● Directions
Write out every line of the items below as a JSON list of strings, one string per line, with blank lines omitted.

Entries drawn from a collection:
- Opening Delimiter -
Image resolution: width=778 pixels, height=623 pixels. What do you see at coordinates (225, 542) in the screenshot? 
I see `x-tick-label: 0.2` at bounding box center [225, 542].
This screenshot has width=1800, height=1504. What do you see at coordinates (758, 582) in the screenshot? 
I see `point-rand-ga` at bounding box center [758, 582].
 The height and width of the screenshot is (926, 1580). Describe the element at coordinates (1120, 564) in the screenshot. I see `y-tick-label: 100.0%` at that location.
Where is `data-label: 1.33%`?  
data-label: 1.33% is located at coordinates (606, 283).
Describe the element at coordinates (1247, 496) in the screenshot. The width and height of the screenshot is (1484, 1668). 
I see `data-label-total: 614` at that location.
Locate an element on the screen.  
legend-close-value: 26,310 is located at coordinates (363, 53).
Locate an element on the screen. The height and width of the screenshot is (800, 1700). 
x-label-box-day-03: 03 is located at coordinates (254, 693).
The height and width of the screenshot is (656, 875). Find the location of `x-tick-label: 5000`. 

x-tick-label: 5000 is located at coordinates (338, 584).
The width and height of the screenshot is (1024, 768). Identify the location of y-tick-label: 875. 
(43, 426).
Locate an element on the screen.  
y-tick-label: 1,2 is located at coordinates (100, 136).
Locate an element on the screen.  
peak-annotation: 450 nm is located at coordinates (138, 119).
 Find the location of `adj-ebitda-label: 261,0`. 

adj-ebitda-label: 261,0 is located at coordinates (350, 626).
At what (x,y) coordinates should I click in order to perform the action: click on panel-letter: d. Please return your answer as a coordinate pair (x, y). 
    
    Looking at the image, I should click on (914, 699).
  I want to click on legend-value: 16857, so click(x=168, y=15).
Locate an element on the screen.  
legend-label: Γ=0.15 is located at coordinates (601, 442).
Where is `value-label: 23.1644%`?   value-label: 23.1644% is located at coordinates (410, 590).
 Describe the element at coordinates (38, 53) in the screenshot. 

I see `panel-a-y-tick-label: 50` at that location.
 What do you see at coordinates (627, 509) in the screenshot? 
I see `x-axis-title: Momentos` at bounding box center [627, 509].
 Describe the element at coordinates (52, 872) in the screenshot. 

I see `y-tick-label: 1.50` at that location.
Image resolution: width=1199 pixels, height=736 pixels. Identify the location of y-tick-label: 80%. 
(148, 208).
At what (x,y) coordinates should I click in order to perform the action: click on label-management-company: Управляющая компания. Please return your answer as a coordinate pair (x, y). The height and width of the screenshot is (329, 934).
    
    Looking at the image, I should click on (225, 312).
- Closing Delimiter -
● Result below
[
  "Image resolution: width=778 pixels, height=623 pixels. What do you see at coordinates (225, 542) in the screenshot? ",
  "I see `x-tick-label: 0.2` at bounding box center [225, 542].",
  "This screenshot has width=1800, height=1504. What do you see at coordinates (758, 582) in the screenshot? ",
  "I see `point-rand-ga` at bounding box center [758, 582].",
  " The height and width of the screenshot is (926, 1580). Describe the element at coordinates (1120, 564) in the screenshot. I see `y-tick-label: 100.0%` at that location.",
  "Where is `data-label: 1.33%`?  ",
  "data-label: 1.33% is located at coordinates (606, 283).",
  "Describe the element at coordinates (1247, 496) in the screenshot. The width and height of the screenshot is (1484, 1668). ",
  "I see `data-label-total: 614` at that location.",
  "Locate an element on the screen.  ",
  "legend-close-value: 26,310 is located at coordinates (363, 53).",
  "Locate an element on the screen. The height and width of the screenshot is (800, 1700). ",
  "x-label-box-day-03: 03 is located at coordinates (254, 693).",
  "The height and width of the screenshot is (656, 875). Find the location of `x-tick-label: 5000`. ",
  "x-tick-label: 5000 is located at coordinates (338, 584).",
  "The width and height of the screenshot is (1024, 768). Identify the location of y-tick-label: 875. ",
  "(43, 426).",
  "Locate an element on the screen.  ",
  "y-tick-label: 1,2 is located at coordinates (100, 136).",
  "Locate an element on the screen.  ",
  "peak-annotation: 450 nm is located at coordinates (138, 119).",
  " Find the location of `adj-ebitda-label: 261,0`. ",
  "adj-ebitda-label: 261,0 is located at coordinates (350, 626).",
  "At what (x,y) coordinates should I click in order to perform the action: click on panel-letter: d. Please return your answer as a coordinate pair (x, y). ",
  "    Looking at the image, I should click on (914, 699).",
  "  I want to click on legend-value: 16857, so click(x=168, y=15).",
  "Locate an element on the screen.  ",
  "legend-label: Γ=0.15 is located at coordinates (601, 442).",
  "Where is `value-label: 23.1644%`?   value-label: 23.1644% is located at coordinates (410, 590).",
  " Describe the element at coordinates (38, 53) in the screenshot. ",
  "I see `panel-a-y-tick-label: 50` at that location.",
  " What do you see at coordinates (627, 509) in the screenshot? ",
  "I see `x-axis-title: Momentos` at bounding box center [627, 509].",
  " Describe the element at coordinates (52, 872) in the screenshot. ",
  "I see `y-tick-label: 1.50` at that location.",
  "Image resolution: width=1199 pixels, height=736 pixels. Identify the location of y-tick-label: 80%. ",
  "(148, 208).",
  "At what (x,y) coordinates should I click in order to perform the action: click on label-management-company: Управляющая компания. Please return your answer as a coordinate pair (x, y). The height and width of the screenshot is (329, 934).",
  "    Looking at the image, I should click on (225, 312)."
]